But that’s equally true on the other side. What holds this other side together at this point historically is the WSF. If that splits apart, we’ll still have action — an action here, an action there — but each action will be different, and against each other, and it’s sure to lose. So, action: Yes, of course. But the action has to be matured and gestated, and this is the place where that is happening.

Arundhati Roy: “North and South”

Does North and South exist?
Roy: I think as a writer you have to understand that there’s the North and South in every little thing. Whether you live in the North or in the South, people generally fall into two kinds of categories: one that is comfortable with power, and one that has a naturally adversarial relationship with power. Would I write differently if I were in the North? I’ve never been in Egypt, or what they call the Middle East, but certainly growing up in India, whatever is happening now, you still know that the wilderness of the mind exists. The possibilities of what, in the WSF you call another world — the seeds of that world exist here.

But in the North you have to reinvent that world, because it has vanished. You have to reinvent that way of thinking. The fact that it’s not signposted, or barcoded, or broken down completely. It is as if there is only one dominant way of being. It’s like the dangers of being very famous, or very successful. You stop thinking that there are other possibilities, or other ways of being — of taking risks.
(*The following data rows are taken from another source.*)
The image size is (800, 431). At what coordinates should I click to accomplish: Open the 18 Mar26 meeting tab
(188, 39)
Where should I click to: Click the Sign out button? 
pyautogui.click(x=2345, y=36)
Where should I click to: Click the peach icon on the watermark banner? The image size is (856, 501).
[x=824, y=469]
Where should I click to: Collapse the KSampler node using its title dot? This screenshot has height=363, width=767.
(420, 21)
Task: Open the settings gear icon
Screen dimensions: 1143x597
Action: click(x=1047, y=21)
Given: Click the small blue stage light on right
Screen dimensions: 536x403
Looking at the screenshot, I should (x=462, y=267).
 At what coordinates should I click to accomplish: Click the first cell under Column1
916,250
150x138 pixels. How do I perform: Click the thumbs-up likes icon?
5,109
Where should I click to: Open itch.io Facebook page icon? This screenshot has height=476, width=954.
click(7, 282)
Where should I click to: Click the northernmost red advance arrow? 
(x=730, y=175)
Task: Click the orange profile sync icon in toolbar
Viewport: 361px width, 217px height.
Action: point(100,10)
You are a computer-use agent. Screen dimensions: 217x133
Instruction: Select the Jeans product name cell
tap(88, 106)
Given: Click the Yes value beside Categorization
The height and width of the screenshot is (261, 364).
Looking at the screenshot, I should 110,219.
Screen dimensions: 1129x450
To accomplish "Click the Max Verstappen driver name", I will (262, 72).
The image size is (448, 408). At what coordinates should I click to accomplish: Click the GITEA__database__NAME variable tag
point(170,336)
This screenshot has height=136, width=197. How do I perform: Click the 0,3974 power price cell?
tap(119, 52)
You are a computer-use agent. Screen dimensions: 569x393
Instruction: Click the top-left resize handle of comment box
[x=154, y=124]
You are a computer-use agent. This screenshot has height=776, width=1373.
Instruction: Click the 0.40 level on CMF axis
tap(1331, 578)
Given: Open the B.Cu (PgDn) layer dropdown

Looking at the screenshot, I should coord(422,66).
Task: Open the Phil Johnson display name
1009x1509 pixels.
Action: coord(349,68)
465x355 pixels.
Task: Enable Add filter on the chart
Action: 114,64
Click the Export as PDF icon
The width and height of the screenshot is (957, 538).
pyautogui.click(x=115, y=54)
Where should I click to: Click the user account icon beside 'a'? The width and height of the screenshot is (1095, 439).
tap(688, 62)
In India you have people whose entire life’s enterprise is to stand on one leg in the Himalayas and achieve nirvana, and you can tell them that they can’t live without Coca-Cola, or water must be privatised, but you won’t even get to base one of the argument, because there’s an infinite other world that exists. And that other world has brutalities and tragedies and cruelties, but it also has the wilderness of the mind. It also has the wilderness of the imagination.

This wilderness is vital, but can also be essentialised — made “wondrous”. Said argued strongly against what he saw as the condescension of Orientalism, and yet there is something here, isn’t there?
Roy: I see completely what you mean. I have almost the opposite experience. When you go to a Western country — the first time I went to a Western country — you feel paralysed, because the efficiency is so Satanic almost. You go into a shop and you want to buy a soap and there are so many soaps you just come out saying “I cannot, I don’t want to!”

Or you try to ask for coffee and they say, this coffee, that coffee, brown sugar, white sugar, this bread, that bread. You come from here and you can’t function. It’s so frightening. Doors that open on their own: the inhumanness of it all. And yet, the point is that there is huge brutality here, huge callousness, huge hellishness, but there is an immense humanness too. I think what you learn if you live in a place like this — of course, you know more and you understand less and less as you grow older — is that there is a space for unpredictability.

I remember a friend of mine who is a mountaineer, campaigning: there is one mountain in the Himalayas, one mountain which hadn’t been climbed, and someone wanted to arrange an expedition, and these guys were campaigning saying “Let it be! Let’s leave just one mountain unclimbed. Let’s just not try to understand everything, and extract everything, and exploit everything, and make everything efficient!”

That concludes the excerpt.